General Interview Aspects:

In addition to the mechanics of trying to answer the question, I am also looking for the following behavior I have seen in effective data scientists:

Framing the problem
It is interesting how candidates begin their attempt to come up with their responses. Some specific things I look for:

  • Do they try to define what would constitute success?
  • Do they ask for context and/or look to validate any assumptions, or do they immediately dive into providing a solution?
  • Do they spend time explaining their thought process and/or how they can associate this problem with others they have seen?
  • Do they try to break the hard problem into digestible parts?

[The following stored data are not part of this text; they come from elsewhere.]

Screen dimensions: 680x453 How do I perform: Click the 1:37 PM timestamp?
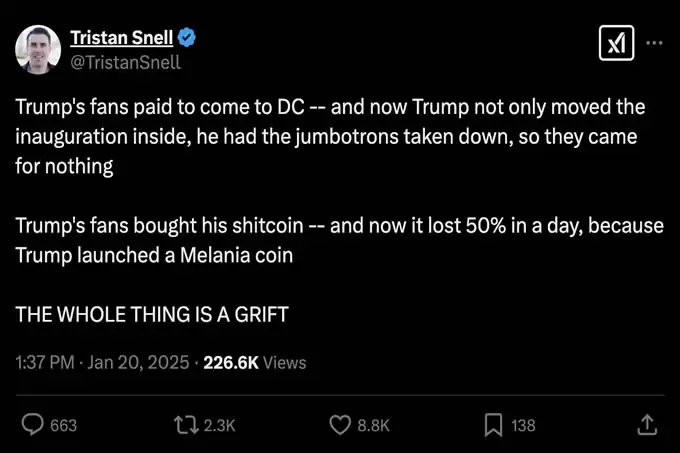(45, 363)
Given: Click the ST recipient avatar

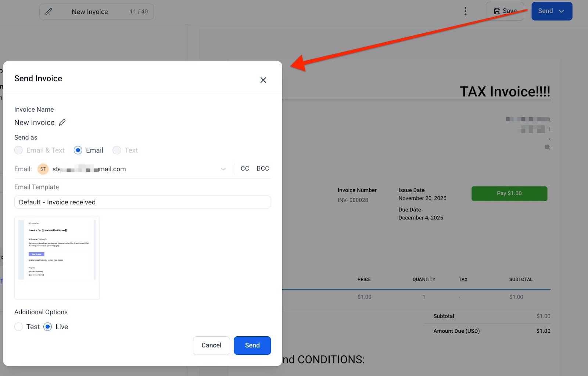Looking at the screenshot, I should point(43,169).
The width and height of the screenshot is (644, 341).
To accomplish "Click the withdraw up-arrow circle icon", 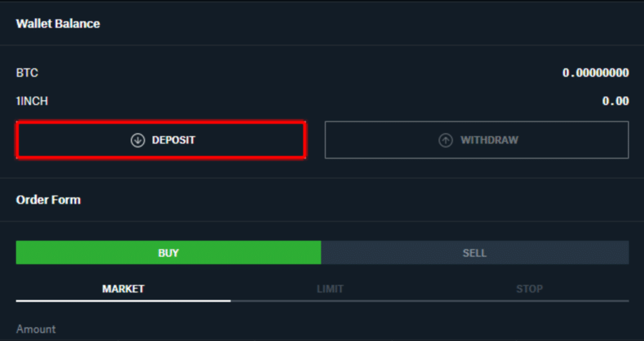I will tap(446, 140).
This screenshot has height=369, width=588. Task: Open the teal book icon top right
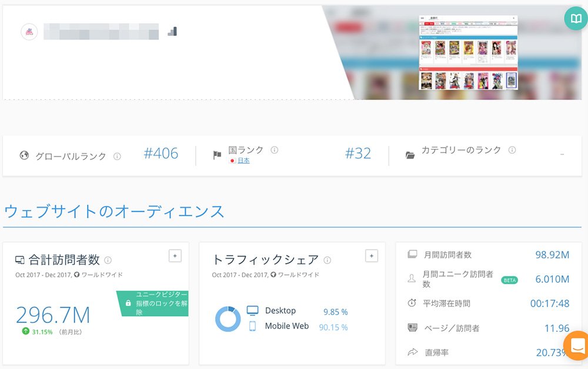[576, 18]
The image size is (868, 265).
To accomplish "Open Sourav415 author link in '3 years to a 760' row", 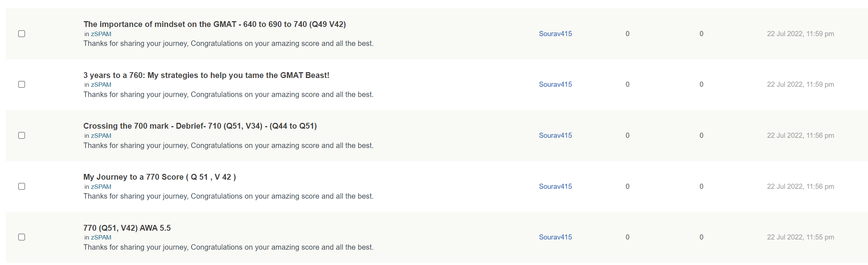I will [x=555, y=85].
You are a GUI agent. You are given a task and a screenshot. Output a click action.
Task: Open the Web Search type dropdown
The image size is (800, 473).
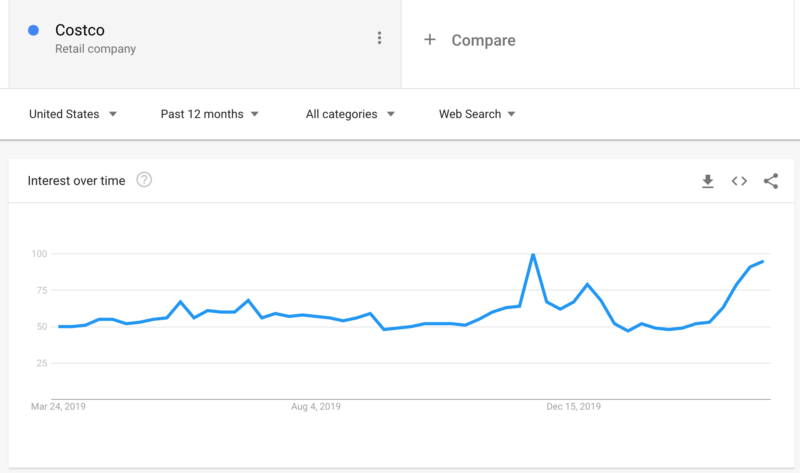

It's worth noting that there were quite a few candidates that immediately tried to identify the machine learning models they would try without really understanding the scope of the problem. Once I provided feedback about their solution, some folks continued with that incorrect path while others adjusted their approach.

Communication Style
Assuming I am their stakeholder for this problem, how do they interact with me? I am looking for candidates to be able to explain their thoughts clearly and concisely. How do they react when the parameters of the problem change or their explanations are challenged? I am looking for cultural red flags in their responses, as I am inclined to hire gritty folks over brilliant/condescending jerks. How do they use visual cues effectively to tell a stroy and/or express their points (like drawing things on a whiteboard)?

Questions I get asked
I generally try to leave the last 10-15 minutes of the interview for the candidate to ask me questions. I am looking for candidates to ask questions that show they are interested in the company, the teams, the problem space and most importantly learning.

The most memorable candidates asked detailed questions that surprise me or lead me to learn new things. Some have led to interesting discussions about hobbies, career aspirations, side projects, team dynamics, management styles and learnings from being a parent.


Other parts of the interview:

While I like to think that the session with my question was always a highlight, the RtR data interview process generally also included:

  • Phone screen: discuss the role + company + team + opportunities and the candidate's interest + background.
  • Technical exercise: either a take home project or 45-60 minute in person pair programming session. Example exercises were analysis of a customer data set, building data pipelines + data models or coding a recommendation engine.
  • Cultural + team fit: candidates meet with 1-2 stakeholders (often product managers) to talk about how they would interact within project team scenarios.
  • Project deep dive: more senior level candidates would present a previous data project to (roughly 10-20) data team members and stakeholders - sharing the business problem + implementation approach + results.